» Provided records:
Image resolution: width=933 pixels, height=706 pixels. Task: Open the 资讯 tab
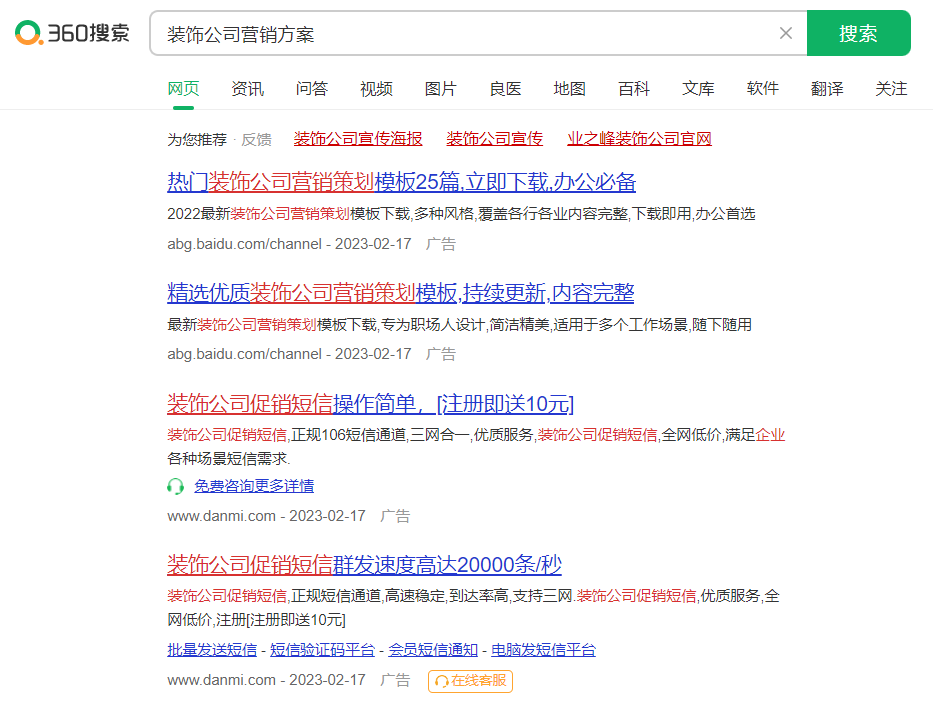[247, 89]
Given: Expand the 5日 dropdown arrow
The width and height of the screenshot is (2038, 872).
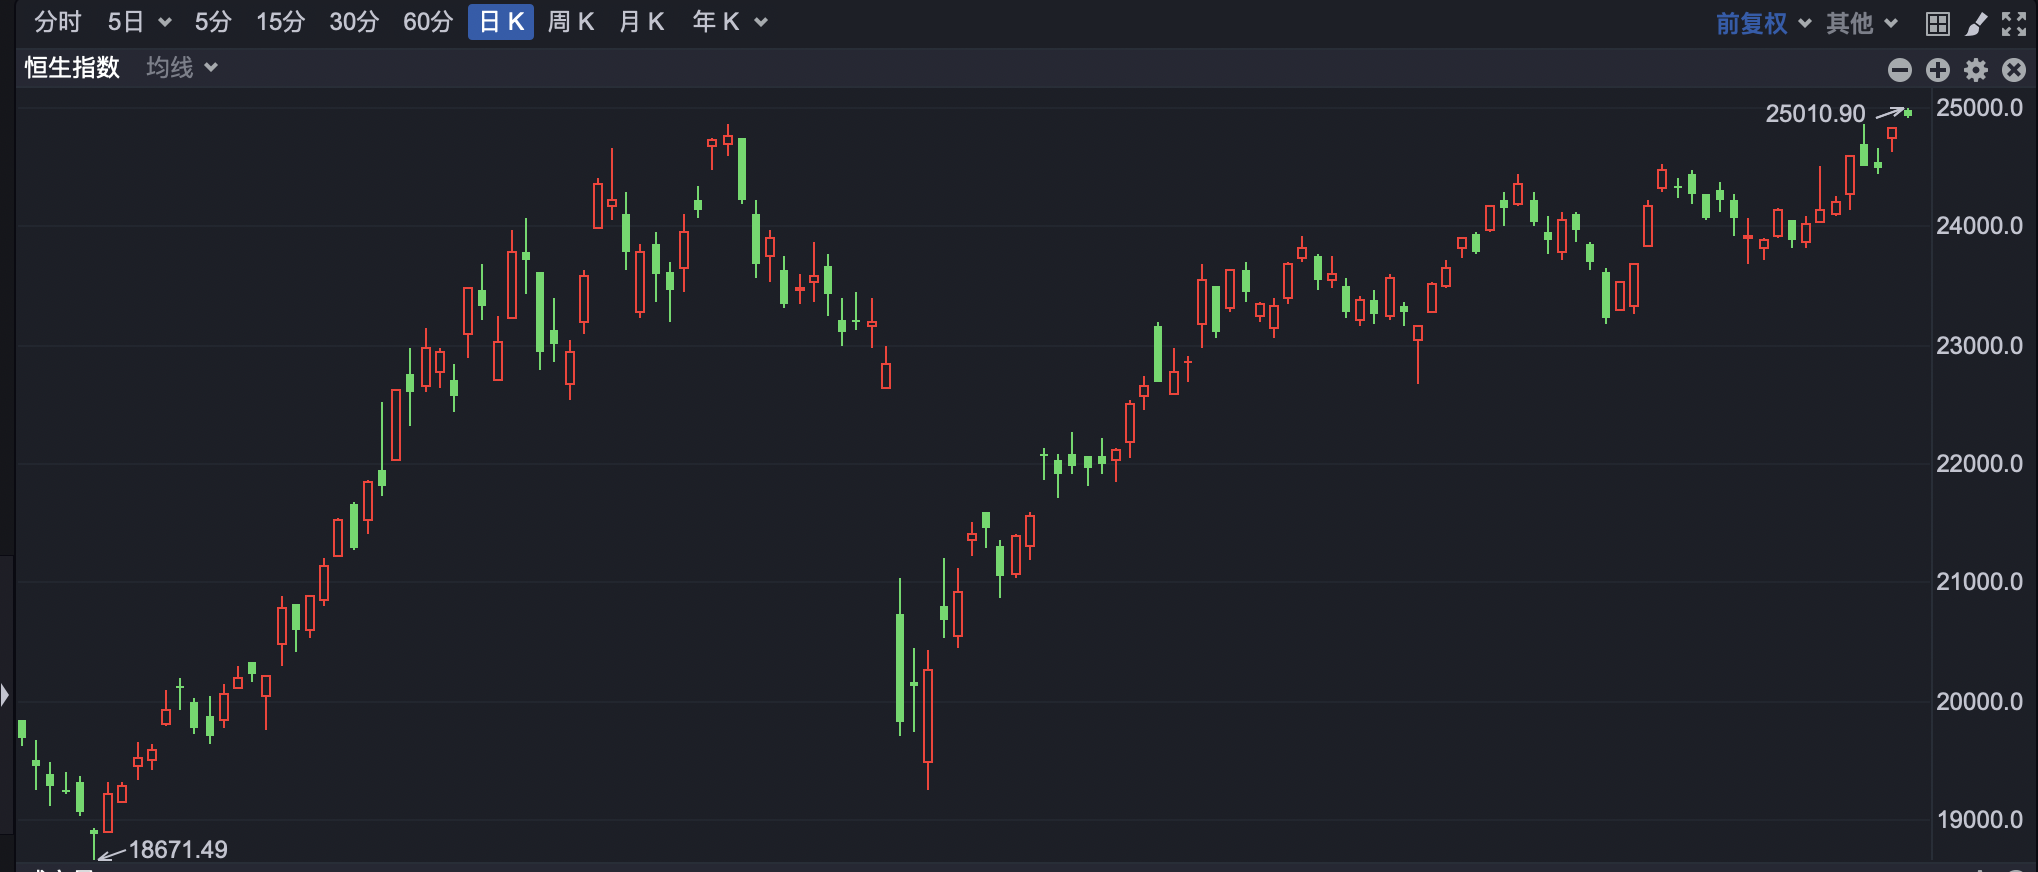Looking at the screenshot, I should [165, 22].
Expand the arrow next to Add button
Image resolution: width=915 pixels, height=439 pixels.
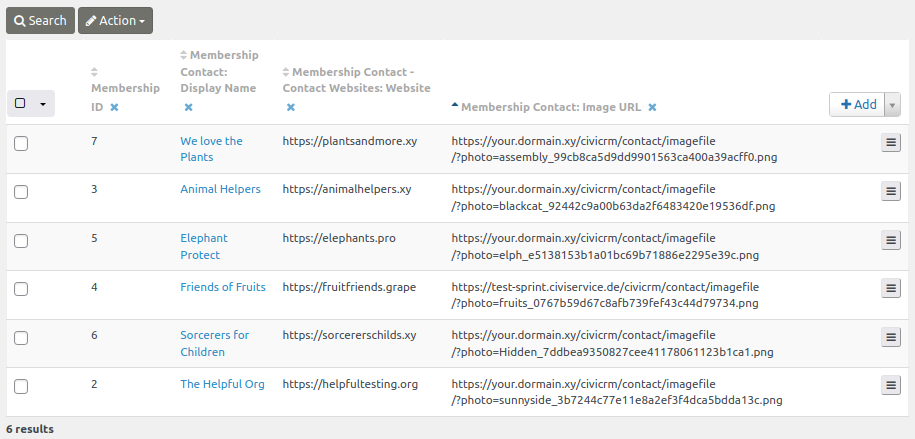[892, 105]
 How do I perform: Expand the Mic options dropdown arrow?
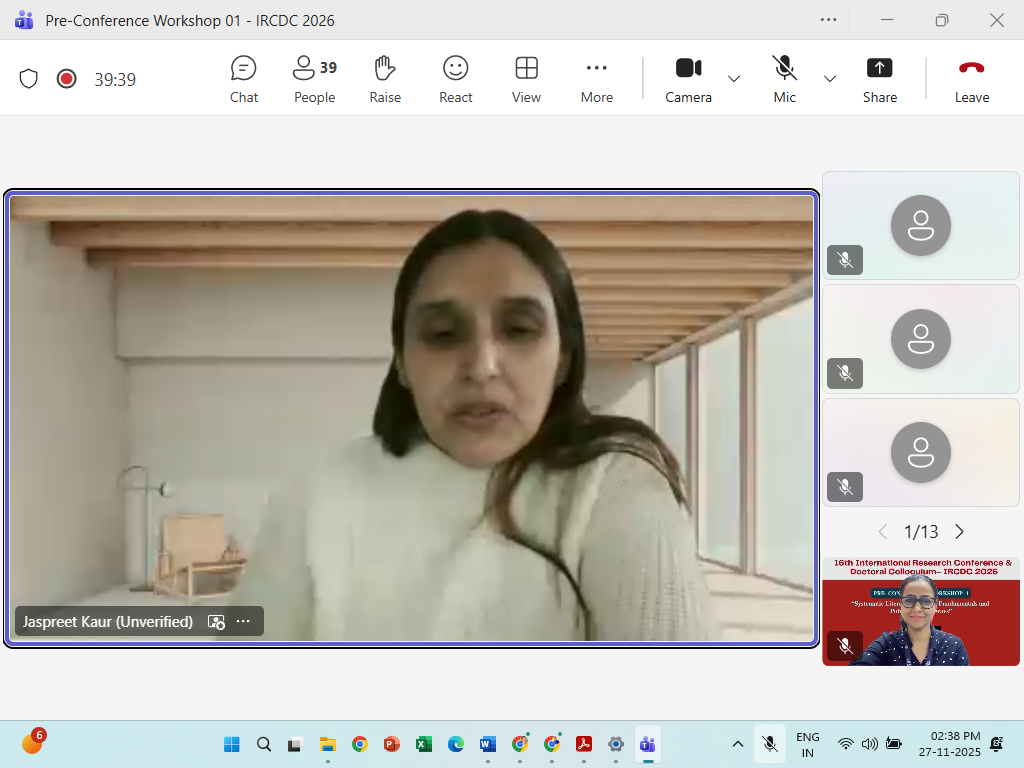830,79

» Requirement:
Beginning with the line that holds "Given: Expand the 5日 dropdown arrow", return each line through the end of the records above exactly. Do not include pictures.

» Response:
Given: Expand the 5日 dropdown arrow
The width and height of the screenshot is (2038, 872).
Looking at the screenshot, I should [165, 22].
Expand the arrow next to Add button
Image resolution: width=915 pixels, height=439 pixels.
[892, 105]
 How do I perform: Expand the Mic options dropdown arrow?
830,79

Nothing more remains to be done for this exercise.